Of course, politicians and statesmen do retire when they feel that their time is done. But this really is not the case for Abdullah Gül. Aged 64, he is young enough to be in “active politics.” Moreover, polls have shown that within the AKP, a party that he himself founded back in 2001, he is still very popular and respected. That is why his return to the party as its leader, after seven years of non-partisan presidency, was a much-discussed scenario until August 2014. But then Tayyip Erdoğan got elected as president, and with a very carefully calculate maneuver, blocked Gül’s chance to run for the leadership of the party, while giving his blessing to Ahmet Davutoğlu.
In other words, Gül is not in “active politics” now because of a personal divergence. But there is a deeper reason as well: The AKP of the Gül era (2001-2007) and the AKP of today are very different political animals.
I call that early AKP “the old AKP,” and the current one “the new AKP.” The differences between them are really astonishing. Here is a short list:
- The old AKP was determined to establish the “Copenhagen Criteria” in Turkey, or the political, legal and economic standards of the European Union. The new AKP shows zero interest in this EU dream, and is even winking an eye at the “Shanghai Union,” whose prominent members include Russia, China and Uzbekistan.
- The old AKP explained the world not with conspiracy theories; it was rather the target of conspiracy theories. The new AKP, however, has embraced conspiracy as the main tool to explain political phenomena.
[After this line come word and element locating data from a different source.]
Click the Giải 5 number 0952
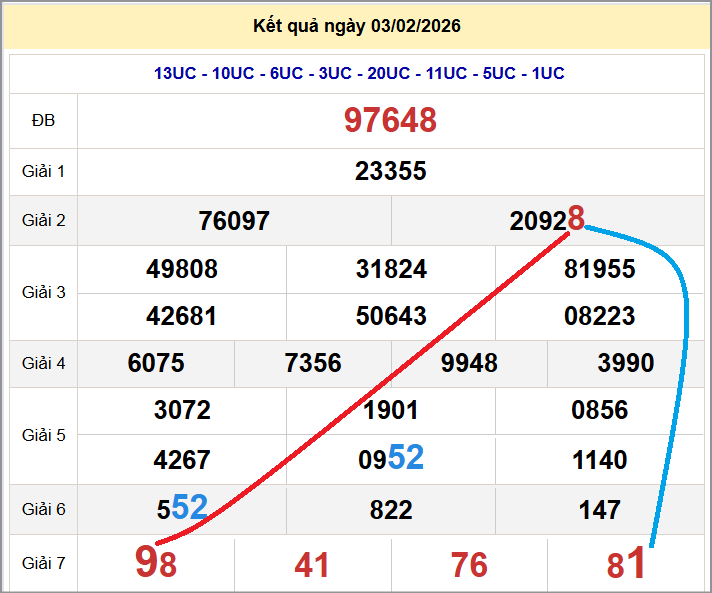This screenshot has width=712, height=593. [x=390, y=459]
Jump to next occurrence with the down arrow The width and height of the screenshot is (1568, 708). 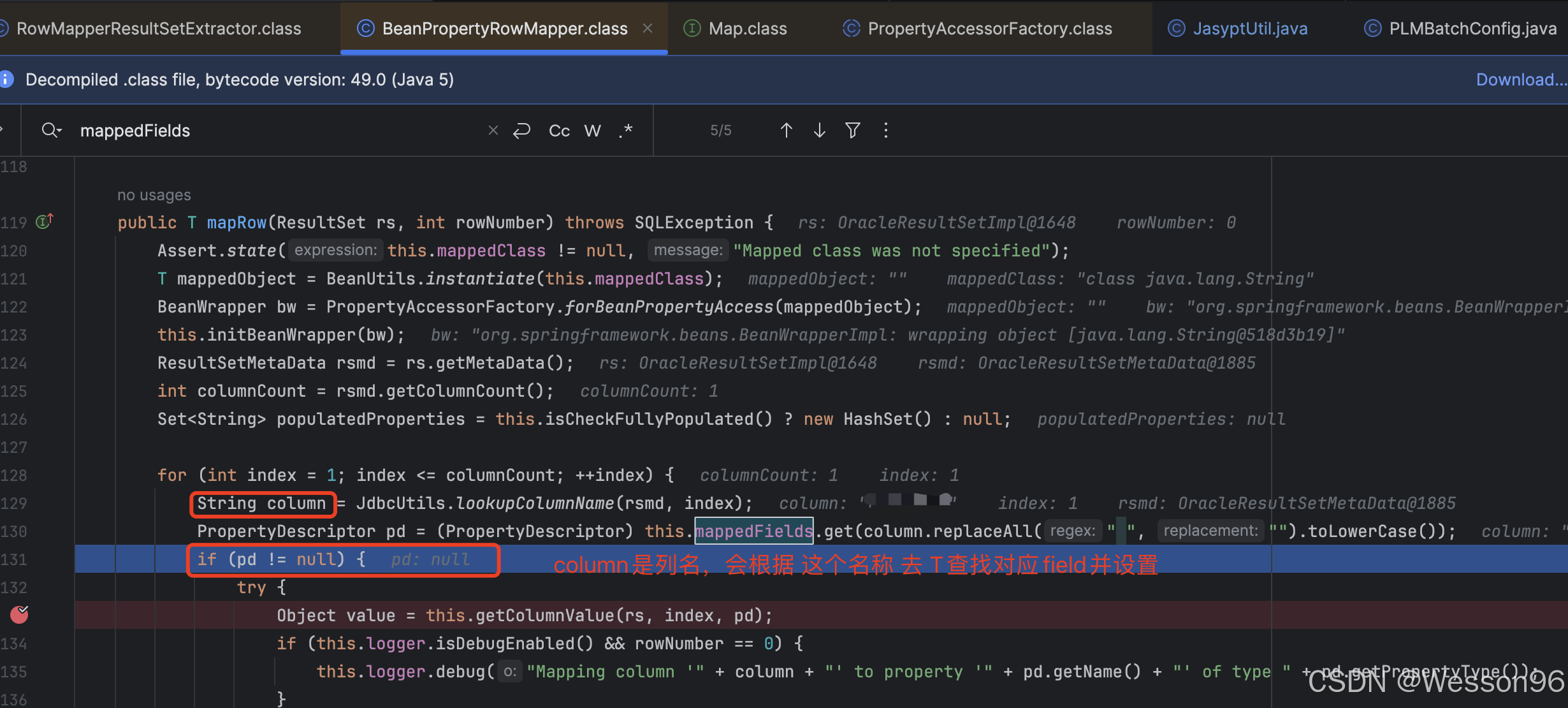[x=819, y=130]
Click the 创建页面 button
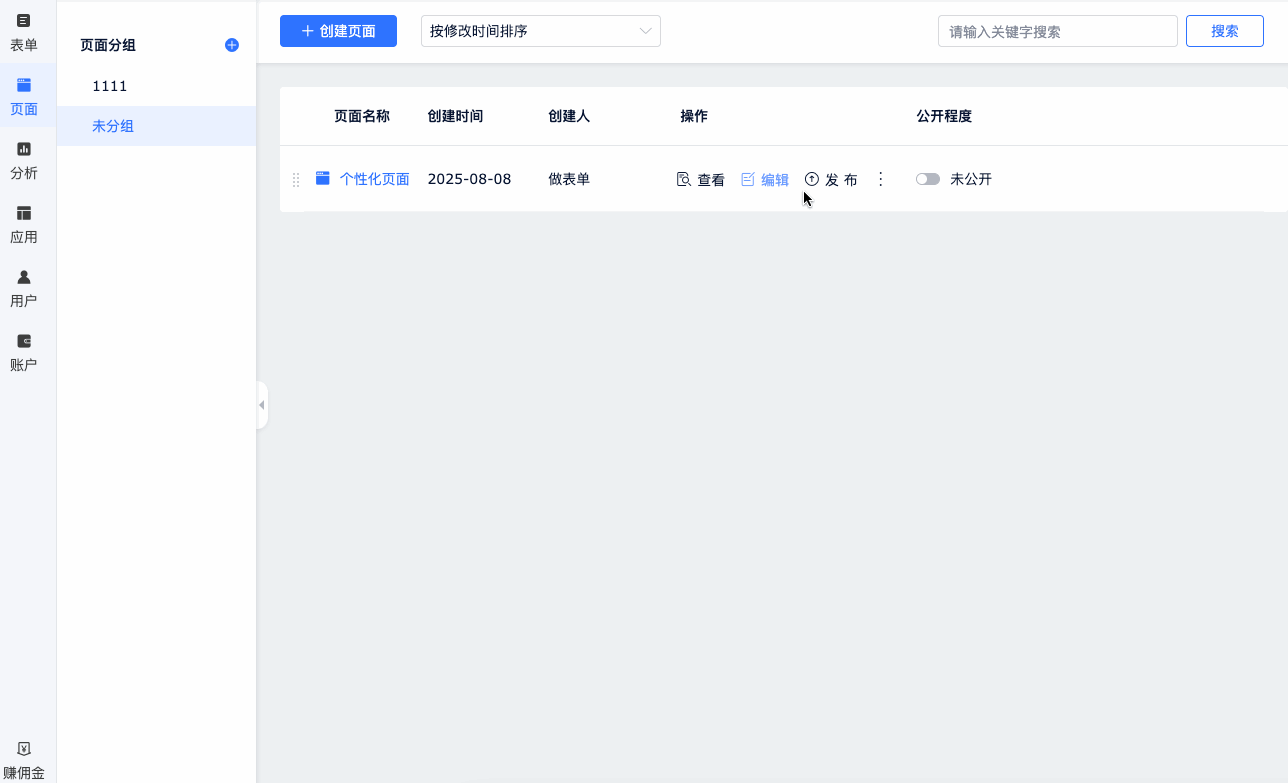The image size is (1288, 783). (x=338, y=31)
- The old AKP aimed at having “zero problems with neighbors.” The new one not only has plenty of problems, but also seems happy with its “precious loneliness.”
- The old AKP was very keen on economic rationality and played by the rules of the global markets. The vestiges of this line are still active, with names such as Deputy Prime Minister Ali Babacan and Central Bank Gov. Erdem Başçı. But the new AKP has an alternative vision of the economy, obsessed with imagined demons such as “the interest rate lobby,” and even suspects whether the Central Bank might be committing “high treason.”
- The old AKP was defined by modesty. For years, Erdoğan lived in a small apartment in a humble neighborhood. The new AKP is rather defined by grandeur. Now Erdoğan lives in one the most colossal and lavish palaces in the world.
- The old AKP was big-hearted and reconciliatory. It opposed the concept of the “enemy within,” and reached out to all. One of its elections songs embracingly read, “We are different colors of the same rug.” The new AKP, however, is bitterly poised against the “enemies within,” “traitors,” and “the axis of evil,” which seem to constitute almost half of the nation.
Today, the real gap is that Gül still believes in the liberal principles of the old AKP, whereas Erdoğan seems willing to take the new AKP to even higher levels of authoritarianism. That is why I understand Gül’s decision to be out of “active politics, for now.” I also share the disappointment he probably has with a derailed experiment, which, alas, could have worked much better for Turkey and even the broader Muslim world.